Rows on where targets appear

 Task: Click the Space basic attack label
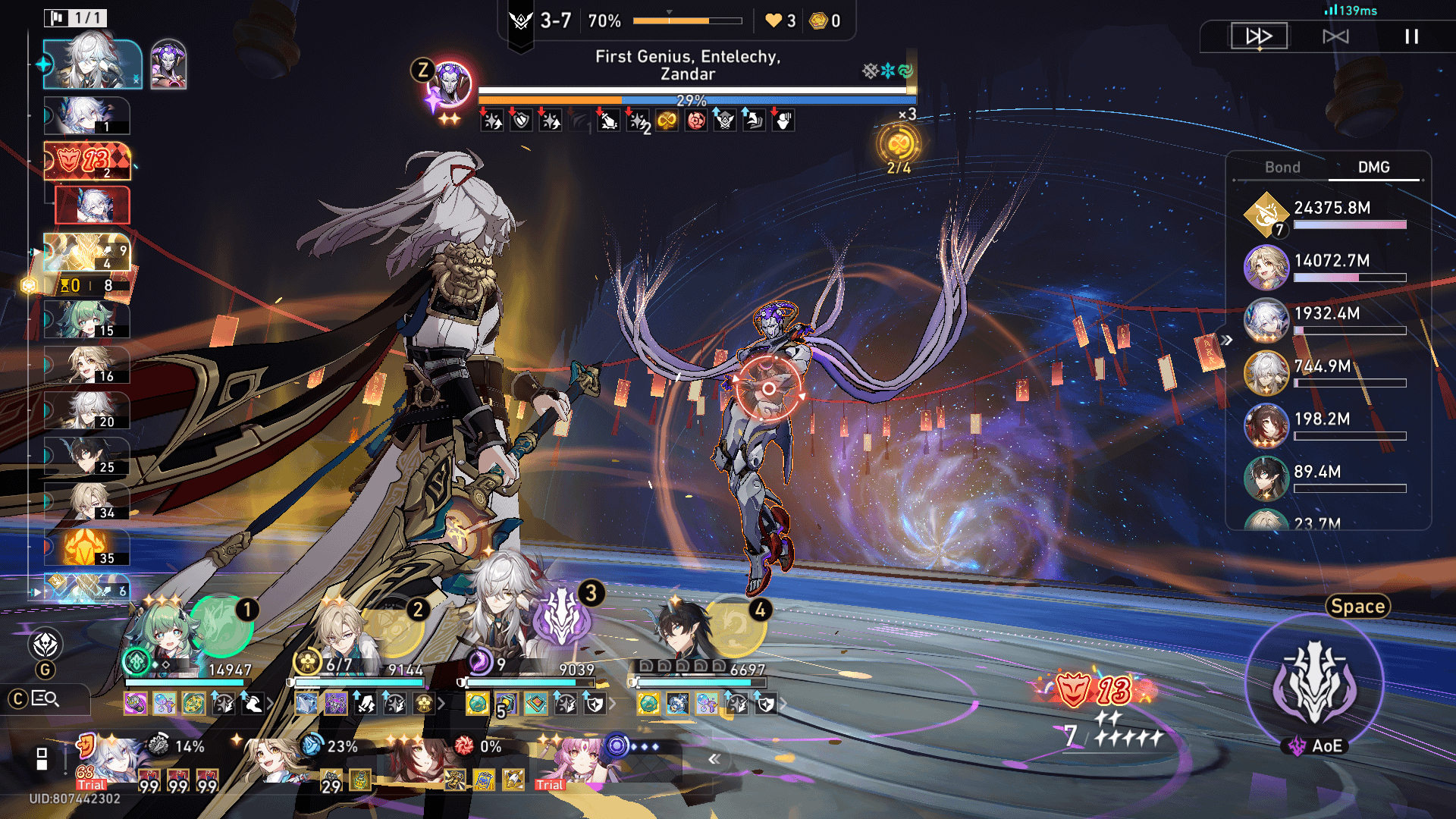(x=1357, y=607)
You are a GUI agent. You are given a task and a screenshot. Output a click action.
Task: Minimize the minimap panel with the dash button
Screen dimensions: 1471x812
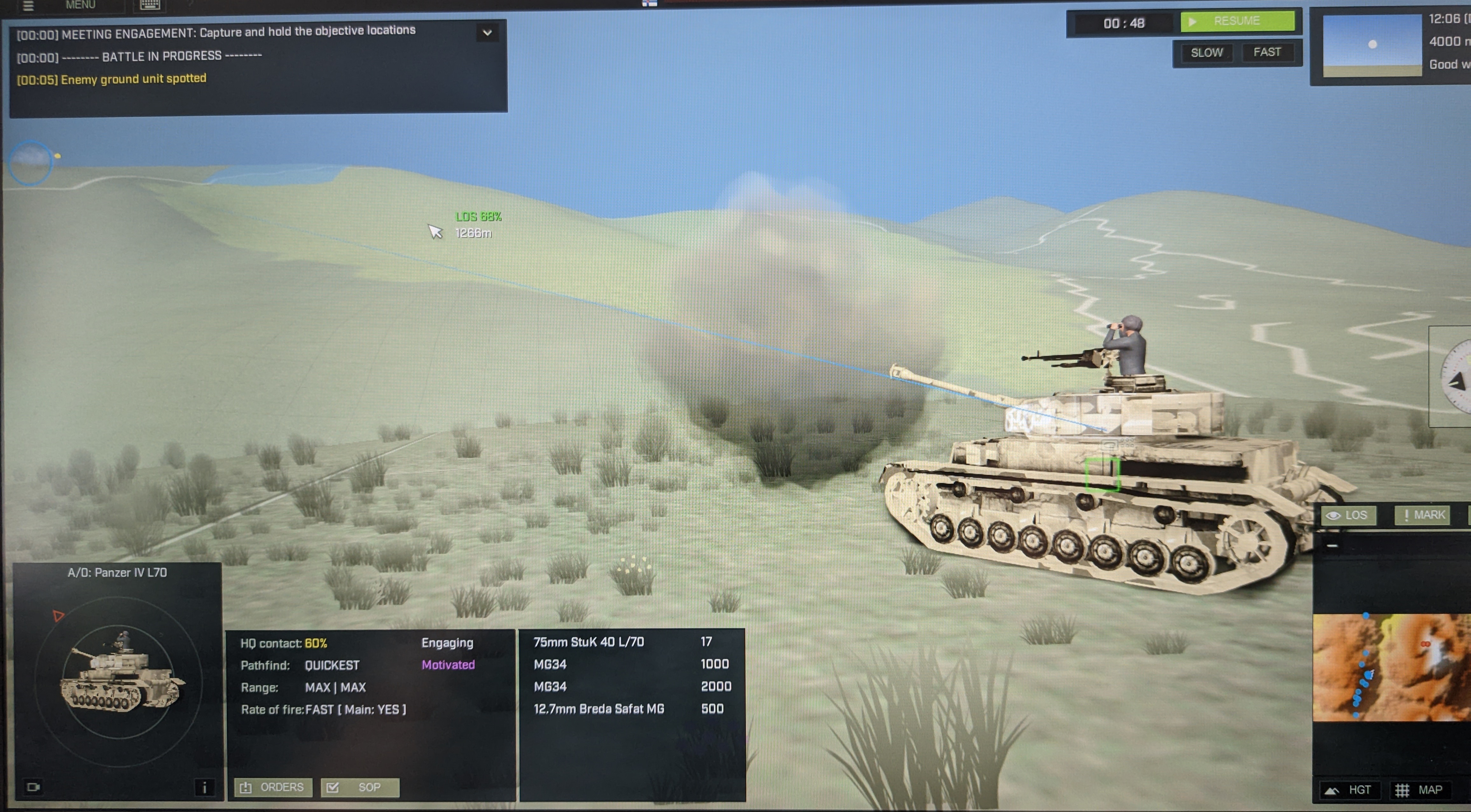pyautogui.click(x=1332, y=546)
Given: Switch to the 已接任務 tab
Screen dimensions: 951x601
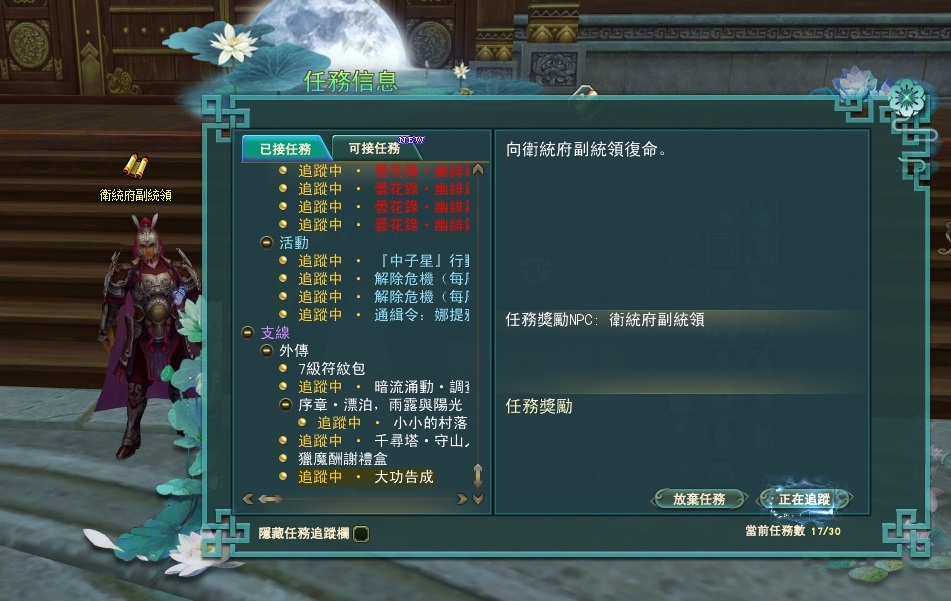Looking at the screenshot, I should (x=284, y=149).
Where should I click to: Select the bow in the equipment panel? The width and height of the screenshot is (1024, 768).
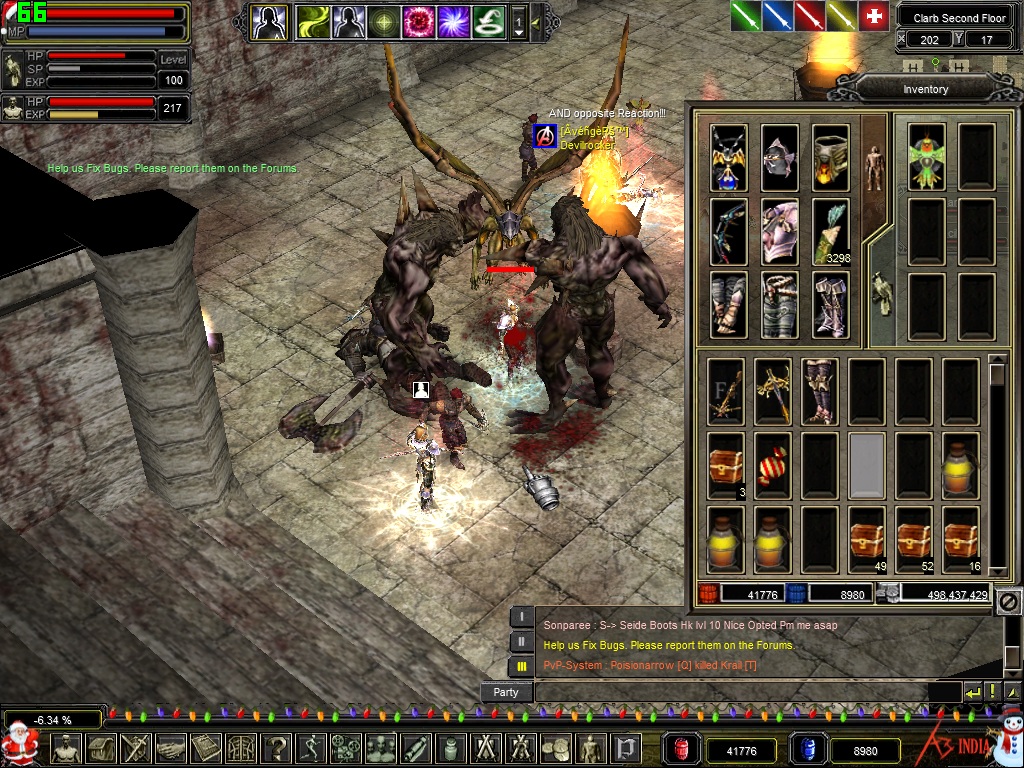coord(729,231)
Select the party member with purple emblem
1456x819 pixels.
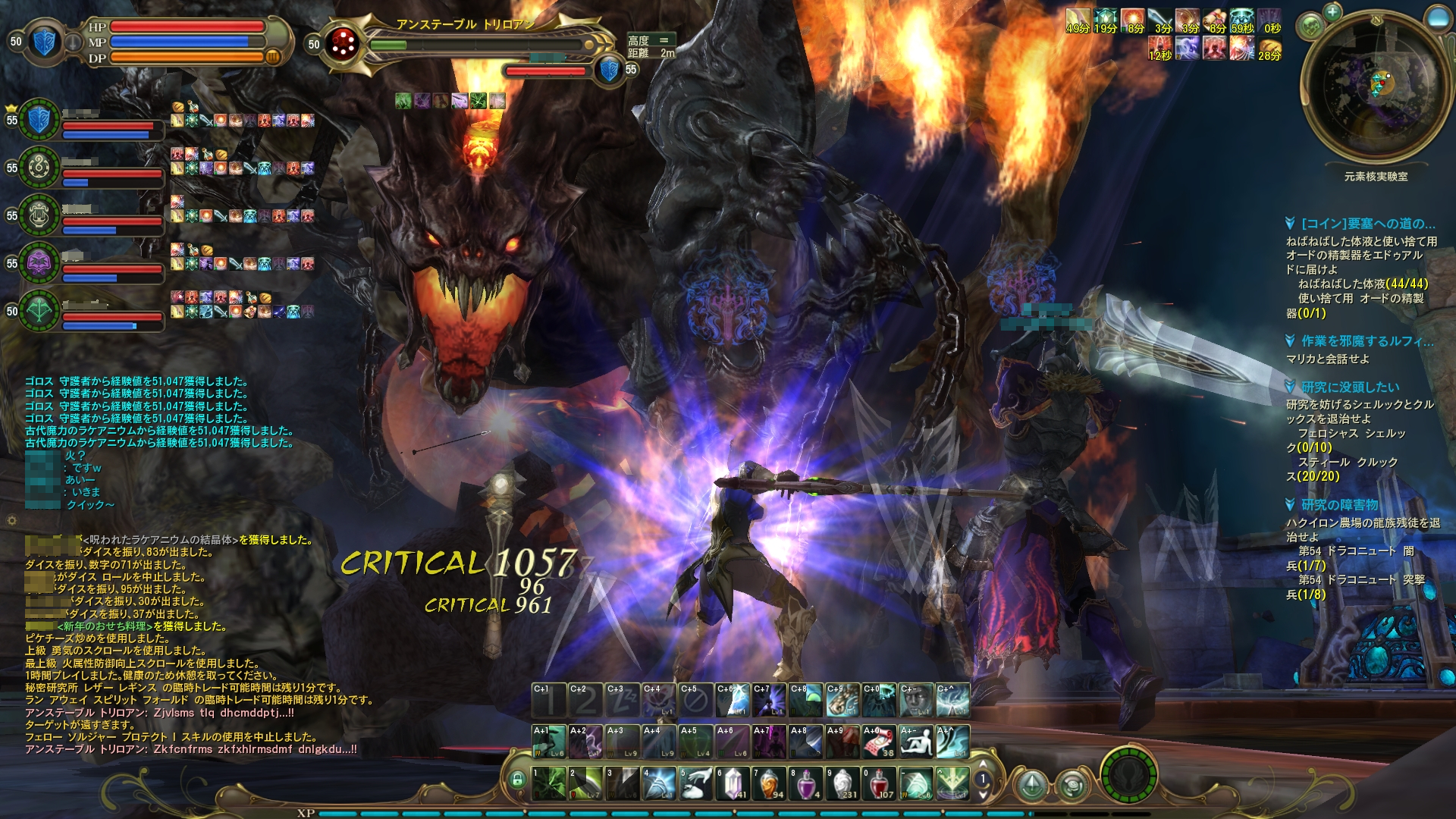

WORK TO DO: Rewrite the records above as a Markdown table with the columns "Row" and "Line," numbering each non-blank line in order. Omit blank lines and leave the pictures out.

THE RESULT:
| Row | Line |
|---|---|
| 1 |  Task: Click the Space basic attack label |
| 2 | (x=1357, y=607) |
| 3 | You are a GUI agent. You are given a task and a screenshot. Output a click action. |
| 4 | Task: Minimize the minimap panel with the dash button |
| 5 | Screen dimensions: 1471x812 |
| 6 | pyautogui.click(x=1332, y=546) |
| 7 | Given: Switch to the 已接任務 tab |
| 8 | Screen dimensions: 951x601 |
| 9 | Looking at the screenshot, I should (x=284, y=149). |
| 10 | Where should I click to: Select the bow in the equipment panel? The width and height of the screenshot is (1024, 768). |
| 11 | coord(729,231) |
| 12 | Select the party member with purple emblem |
| 13 | 1456x819 pixels. |